New pilots sometimes fear stalls, but there’s no need for apprehension when flying a Hawk. The flaps are huge and reduce no-fly velocity to well below 50 knots. Best of all, the Skyhawk seems relatively impervious to being manhandled. The design is so docile at low speed, stall-spins are practically nonexistent.
The low stall and supreme controllability to the very bottom of the envelope make the 172 a good short-field airplane (demonstrating what Cessna used to call its “Land-O-Matic” gear). The relatively fragile nosewheel doesn’t lend itself to operation on rough strips, but I used to see an occasional Skyhawk flying the boonies in Alaska when I lived there back in the last century. Taildragging Cessna 170s and 180s were more common in the bush environment.
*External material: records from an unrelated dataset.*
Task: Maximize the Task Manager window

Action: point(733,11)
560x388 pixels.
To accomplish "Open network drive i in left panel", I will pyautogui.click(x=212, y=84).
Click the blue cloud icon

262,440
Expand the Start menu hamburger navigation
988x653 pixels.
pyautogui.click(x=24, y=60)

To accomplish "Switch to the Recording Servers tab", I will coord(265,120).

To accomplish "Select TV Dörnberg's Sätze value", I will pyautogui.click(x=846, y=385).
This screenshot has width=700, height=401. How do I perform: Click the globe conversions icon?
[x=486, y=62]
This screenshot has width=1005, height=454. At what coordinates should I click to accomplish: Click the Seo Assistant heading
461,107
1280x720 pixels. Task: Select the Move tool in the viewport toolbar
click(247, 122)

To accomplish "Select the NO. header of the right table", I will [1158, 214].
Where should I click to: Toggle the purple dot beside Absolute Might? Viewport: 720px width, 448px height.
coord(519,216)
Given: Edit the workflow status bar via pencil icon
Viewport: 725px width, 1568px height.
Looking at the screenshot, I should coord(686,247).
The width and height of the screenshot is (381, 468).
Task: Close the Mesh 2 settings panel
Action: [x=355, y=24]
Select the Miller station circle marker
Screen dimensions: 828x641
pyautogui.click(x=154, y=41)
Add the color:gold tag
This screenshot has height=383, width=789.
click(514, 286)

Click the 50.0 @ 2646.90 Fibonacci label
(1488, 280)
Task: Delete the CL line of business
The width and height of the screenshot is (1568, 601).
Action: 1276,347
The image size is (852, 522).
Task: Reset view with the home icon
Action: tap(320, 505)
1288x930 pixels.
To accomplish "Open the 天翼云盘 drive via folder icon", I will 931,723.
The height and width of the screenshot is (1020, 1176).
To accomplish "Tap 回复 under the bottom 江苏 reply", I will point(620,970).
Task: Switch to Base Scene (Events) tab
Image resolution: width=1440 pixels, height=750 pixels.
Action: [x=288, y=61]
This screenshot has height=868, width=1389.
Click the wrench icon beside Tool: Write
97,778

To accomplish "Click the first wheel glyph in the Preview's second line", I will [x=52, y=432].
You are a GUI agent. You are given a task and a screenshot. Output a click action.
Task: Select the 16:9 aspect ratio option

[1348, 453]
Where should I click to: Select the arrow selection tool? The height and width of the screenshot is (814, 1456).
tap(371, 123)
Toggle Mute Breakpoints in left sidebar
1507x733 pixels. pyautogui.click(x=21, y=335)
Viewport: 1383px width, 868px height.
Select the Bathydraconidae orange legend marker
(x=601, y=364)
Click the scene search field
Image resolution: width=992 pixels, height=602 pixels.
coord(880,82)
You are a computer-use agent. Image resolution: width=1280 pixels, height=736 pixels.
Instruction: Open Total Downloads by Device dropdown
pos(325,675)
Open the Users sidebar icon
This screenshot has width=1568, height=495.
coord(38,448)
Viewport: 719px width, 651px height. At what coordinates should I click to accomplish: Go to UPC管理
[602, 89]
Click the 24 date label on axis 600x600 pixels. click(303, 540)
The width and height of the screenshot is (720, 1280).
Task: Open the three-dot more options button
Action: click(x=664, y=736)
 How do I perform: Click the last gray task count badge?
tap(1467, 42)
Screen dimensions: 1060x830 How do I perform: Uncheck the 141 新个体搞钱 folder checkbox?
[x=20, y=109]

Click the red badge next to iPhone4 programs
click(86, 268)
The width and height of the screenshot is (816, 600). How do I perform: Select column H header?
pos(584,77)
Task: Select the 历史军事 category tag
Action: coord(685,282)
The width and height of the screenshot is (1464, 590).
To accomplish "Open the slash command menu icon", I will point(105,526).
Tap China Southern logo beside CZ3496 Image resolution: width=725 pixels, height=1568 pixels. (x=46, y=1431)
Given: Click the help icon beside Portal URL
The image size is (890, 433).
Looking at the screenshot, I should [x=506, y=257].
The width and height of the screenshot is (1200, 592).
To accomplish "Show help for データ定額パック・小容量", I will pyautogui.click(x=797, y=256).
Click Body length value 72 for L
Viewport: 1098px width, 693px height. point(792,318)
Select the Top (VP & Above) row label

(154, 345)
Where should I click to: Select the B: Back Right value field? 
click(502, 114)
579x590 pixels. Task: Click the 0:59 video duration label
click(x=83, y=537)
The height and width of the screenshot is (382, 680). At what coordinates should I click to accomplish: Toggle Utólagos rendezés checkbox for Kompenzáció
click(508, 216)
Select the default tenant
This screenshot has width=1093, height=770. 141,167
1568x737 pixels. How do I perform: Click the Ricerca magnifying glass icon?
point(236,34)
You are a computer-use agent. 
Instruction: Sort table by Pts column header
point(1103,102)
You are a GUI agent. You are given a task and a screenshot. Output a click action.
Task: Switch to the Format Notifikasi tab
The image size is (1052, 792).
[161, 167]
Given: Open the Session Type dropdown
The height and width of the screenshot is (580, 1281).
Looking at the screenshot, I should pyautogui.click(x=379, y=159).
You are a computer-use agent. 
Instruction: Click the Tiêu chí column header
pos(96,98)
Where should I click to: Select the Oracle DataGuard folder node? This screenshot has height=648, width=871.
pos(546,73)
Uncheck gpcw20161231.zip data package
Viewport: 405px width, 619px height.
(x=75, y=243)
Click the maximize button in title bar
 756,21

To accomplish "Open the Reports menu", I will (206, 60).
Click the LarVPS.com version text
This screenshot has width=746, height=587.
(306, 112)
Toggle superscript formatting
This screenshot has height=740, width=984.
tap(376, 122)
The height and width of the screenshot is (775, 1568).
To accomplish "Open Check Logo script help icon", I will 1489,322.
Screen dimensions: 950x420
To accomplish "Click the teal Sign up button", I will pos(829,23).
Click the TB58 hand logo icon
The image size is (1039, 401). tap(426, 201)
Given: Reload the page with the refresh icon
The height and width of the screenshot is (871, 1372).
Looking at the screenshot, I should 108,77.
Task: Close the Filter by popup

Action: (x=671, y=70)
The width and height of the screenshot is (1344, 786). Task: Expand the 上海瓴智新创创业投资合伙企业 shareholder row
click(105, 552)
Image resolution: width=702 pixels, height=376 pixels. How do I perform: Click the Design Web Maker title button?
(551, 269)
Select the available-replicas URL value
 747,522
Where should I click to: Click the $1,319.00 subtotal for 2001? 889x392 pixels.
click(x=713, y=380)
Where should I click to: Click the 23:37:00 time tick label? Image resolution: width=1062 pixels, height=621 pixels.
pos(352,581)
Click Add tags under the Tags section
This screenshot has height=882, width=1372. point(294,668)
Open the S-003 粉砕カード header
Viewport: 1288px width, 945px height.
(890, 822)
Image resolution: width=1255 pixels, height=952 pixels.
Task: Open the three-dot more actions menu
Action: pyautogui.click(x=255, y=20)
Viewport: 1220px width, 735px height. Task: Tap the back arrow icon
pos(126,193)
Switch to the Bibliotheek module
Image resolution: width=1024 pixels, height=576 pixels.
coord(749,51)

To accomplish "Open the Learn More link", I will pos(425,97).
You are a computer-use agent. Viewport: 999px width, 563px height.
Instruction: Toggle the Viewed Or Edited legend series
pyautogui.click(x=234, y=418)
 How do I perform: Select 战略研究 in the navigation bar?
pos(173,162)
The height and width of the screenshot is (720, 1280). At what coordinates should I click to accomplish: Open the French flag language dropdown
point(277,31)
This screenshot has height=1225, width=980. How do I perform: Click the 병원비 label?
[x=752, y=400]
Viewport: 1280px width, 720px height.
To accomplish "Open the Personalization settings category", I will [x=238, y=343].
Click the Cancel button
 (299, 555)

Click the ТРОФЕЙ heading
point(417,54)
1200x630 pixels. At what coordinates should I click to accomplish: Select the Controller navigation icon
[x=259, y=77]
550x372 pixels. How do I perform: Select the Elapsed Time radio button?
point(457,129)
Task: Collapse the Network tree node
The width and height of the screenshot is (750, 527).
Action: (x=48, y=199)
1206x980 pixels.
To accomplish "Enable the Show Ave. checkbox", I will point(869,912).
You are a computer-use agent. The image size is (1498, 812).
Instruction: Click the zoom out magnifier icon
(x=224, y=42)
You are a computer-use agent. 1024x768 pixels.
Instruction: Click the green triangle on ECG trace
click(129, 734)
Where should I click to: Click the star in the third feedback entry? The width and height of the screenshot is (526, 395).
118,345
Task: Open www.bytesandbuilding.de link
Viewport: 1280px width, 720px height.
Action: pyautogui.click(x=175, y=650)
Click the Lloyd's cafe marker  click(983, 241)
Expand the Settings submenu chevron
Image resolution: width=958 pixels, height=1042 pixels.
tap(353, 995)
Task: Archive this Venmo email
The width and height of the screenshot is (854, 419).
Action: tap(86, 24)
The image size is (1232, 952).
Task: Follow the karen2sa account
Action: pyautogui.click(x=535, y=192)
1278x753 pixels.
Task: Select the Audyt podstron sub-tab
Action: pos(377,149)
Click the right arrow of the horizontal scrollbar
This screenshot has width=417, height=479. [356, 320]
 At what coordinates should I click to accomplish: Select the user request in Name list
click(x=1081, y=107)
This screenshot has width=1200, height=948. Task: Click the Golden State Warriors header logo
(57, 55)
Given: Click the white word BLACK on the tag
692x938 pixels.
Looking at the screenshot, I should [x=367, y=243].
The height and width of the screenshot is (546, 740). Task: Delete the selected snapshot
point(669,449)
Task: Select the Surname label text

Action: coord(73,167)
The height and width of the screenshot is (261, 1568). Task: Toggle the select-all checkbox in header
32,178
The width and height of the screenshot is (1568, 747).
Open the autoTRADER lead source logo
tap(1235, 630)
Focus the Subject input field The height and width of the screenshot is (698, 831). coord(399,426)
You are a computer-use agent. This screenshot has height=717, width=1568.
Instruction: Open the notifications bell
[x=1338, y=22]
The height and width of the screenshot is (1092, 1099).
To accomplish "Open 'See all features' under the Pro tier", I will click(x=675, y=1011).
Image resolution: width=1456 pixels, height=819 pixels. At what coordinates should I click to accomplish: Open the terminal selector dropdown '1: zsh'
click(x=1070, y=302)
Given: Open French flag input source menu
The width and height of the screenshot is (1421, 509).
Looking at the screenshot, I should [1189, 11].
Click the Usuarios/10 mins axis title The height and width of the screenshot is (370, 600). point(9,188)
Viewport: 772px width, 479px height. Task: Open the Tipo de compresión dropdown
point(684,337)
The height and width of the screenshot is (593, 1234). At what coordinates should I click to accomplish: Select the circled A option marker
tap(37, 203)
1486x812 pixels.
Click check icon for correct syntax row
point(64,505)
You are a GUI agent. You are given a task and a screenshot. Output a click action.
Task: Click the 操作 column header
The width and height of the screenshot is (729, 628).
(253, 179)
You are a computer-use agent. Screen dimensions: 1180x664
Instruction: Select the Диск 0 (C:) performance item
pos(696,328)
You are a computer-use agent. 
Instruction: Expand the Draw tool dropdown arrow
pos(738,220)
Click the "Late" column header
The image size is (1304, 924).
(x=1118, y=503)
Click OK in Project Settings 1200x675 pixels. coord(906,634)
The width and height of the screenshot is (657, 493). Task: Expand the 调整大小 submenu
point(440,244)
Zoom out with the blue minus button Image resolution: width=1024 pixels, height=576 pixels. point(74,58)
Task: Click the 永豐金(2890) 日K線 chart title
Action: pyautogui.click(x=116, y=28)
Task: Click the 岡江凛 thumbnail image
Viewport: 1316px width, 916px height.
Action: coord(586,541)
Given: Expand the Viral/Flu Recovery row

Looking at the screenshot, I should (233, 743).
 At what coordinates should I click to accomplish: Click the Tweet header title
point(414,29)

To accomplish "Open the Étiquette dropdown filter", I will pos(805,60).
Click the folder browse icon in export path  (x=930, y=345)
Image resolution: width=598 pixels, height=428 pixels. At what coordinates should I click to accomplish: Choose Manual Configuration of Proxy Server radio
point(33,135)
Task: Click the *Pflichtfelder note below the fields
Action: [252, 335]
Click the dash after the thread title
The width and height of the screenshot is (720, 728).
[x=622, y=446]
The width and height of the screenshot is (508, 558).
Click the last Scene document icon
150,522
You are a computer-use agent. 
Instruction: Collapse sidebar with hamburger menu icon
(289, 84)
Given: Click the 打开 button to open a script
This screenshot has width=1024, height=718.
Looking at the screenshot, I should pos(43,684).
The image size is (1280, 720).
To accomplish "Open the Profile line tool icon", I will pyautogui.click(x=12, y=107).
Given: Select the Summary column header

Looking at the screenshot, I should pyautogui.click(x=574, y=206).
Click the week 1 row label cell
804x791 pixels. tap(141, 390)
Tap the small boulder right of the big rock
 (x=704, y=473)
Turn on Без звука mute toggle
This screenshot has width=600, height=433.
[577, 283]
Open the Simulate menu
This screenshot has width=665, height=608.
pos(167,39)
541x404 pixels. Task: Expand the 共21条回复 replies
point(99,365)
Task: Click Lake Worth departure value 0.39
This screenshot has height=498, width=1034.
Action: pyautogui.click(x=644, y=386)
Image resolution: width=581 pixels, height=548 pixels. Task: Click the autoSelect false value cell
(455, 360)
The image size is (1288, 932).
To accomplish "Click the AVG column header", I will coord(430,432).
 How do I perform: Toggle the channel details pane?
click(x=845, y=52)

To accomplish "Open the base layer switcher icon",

For student pilots interested in buying a Skyhawk and learning in their own airplane, Cessna has a program in place to help offset the cost of training. It’s called the “Flying Start” program, and it will refund $3,000 to any buyer who earns a private or instrument rating in his or her new Skyhawk. In most training markets, that sum should easily pay for all the instruction to the private ticket (with money left over to help offset costs of course materials, medical certification and perhaps even the flight test).
For those current pilots looking for a relatively tough and unchallenging airplane or students just discovering the sky, the Skyhawk continues to be one of the most popular weapons of choice. It’s an easy-flying trainer with reasonable climb and speed, plus it’s one of the least intimidating singles in the sky. And in a pinch, you can even load up the wife and kids, and take a vacation in the Bahamas.